Para Alberto Núñez Feijóo, Extremadura es la primera oportunidad real de lanzar un mensaje nacional con respaldo electoral concreto. No se trata únicamente de arrebatar al PSOE una comunidad simbólicamente relevante, sino de hacerlo en unas condiciones que permitan al PP presentarse como fuerza claramente hegemónica del espacio político de la derecha y del centro-derecha. Los objetivos son precisos y medibles: ser la fuerza más votada, sumar más que todo el bloque de la izquierda y mantener una distancia holgada respecto a Vox. Cumplir esos tres parámetros permitiría a Feijóo afirmar que el PP no solo gana, sino que lo hace ampliando base electoral y reduciendo dependencias incómodas.
La figura de María Guardiola es clave en este punto. Su perfil ha sido el eje de la campaña, con un discurso de gestión y moderación que busca replicar, salvando las distancias territoriales, el modelo andaluz. Sin embargo, Extremadura no es Andalucía. El sistema provincial, con solo dos circunscripciones, penaliza las mayorías amplias y obliga a porcentajes de voto extraordinariamente altos para alcanzar la absoluta. El precedente de José Antonio Monago en 2011 sigue siendo una referencia incómoda: un resultado histórico que no fue suficiente para gobernar en solitario. De ahí que el verdadero reto para el PP no sea solo ganar, sino gestionar el día después.

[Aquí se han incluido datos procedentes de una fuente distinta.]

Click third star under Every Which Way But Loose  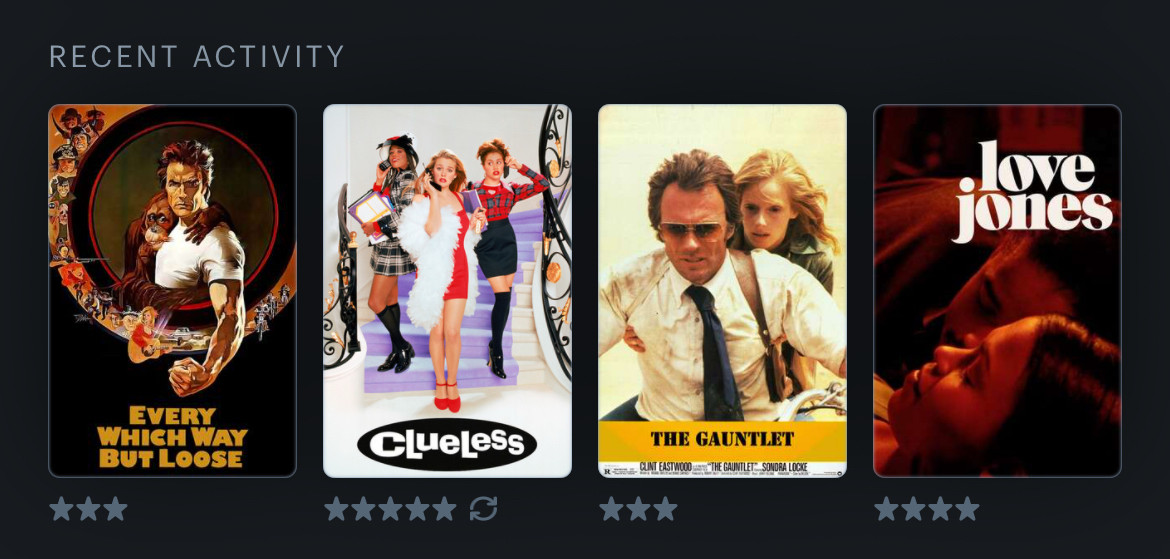pyautogui.click(x=115, y=509)
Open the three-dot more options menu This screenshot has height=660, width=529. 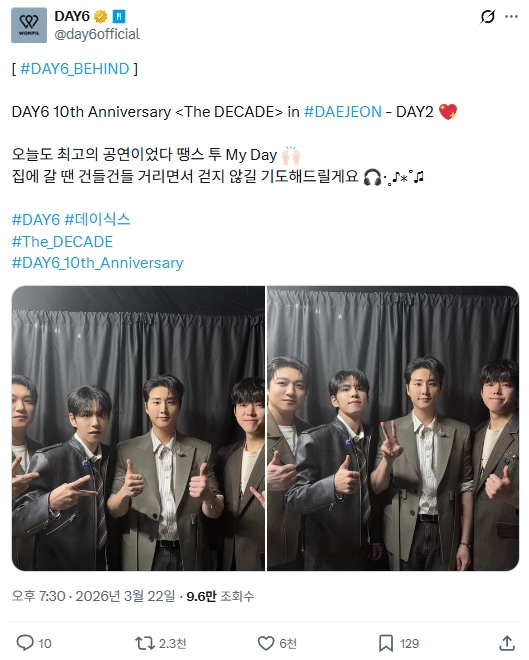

La relación con Vox vuelve a situarse en el centro del debate, aunque esta vez con una carga estratégica mucho más pesada. Feijóo es plenamente consciente de que cualquier negociación autonómica tiene lectura nacional. La experiencia de 2023, con pactos mal comunicados y rectificaciones públicas, dejó una huella profunda en la percepción del liderazgo popular. El PSOE supo entonces capitalizar el miedo a la entrada de Vox en los gobiernos como argumento movilizador, y esa narrativa fue determinante para frenar la llegada del PP a La Moncloa. Hoy, el contexto es distinto, pero la lección permanece intacta: cada gesto cuenta.
Vox, por su parte, llega a estas elecciones en una posición paradójica. Todo indica que mejorará resultados, impulsado por una tendencia ascendente que se observa en distintos territorios. Sin embargo, esa mejora puede no traducirse automáticamente en mayor capacidad de influencia institucional. La estrategia de Santiago Abascal, cada vez más explícita, pasa por consolidar un espacio propio fuerte, incluso a costa de quedar fuera de los ejecutivos. Es una apuesta a medio y largo plazo que les permite mantener un discurso duro contra el PP sin asumir costes de gestión. En Extremadura, el protagonismo personal de Abascal durante la campaña refleja la importancia que el partido concede a este primer test del ciclo.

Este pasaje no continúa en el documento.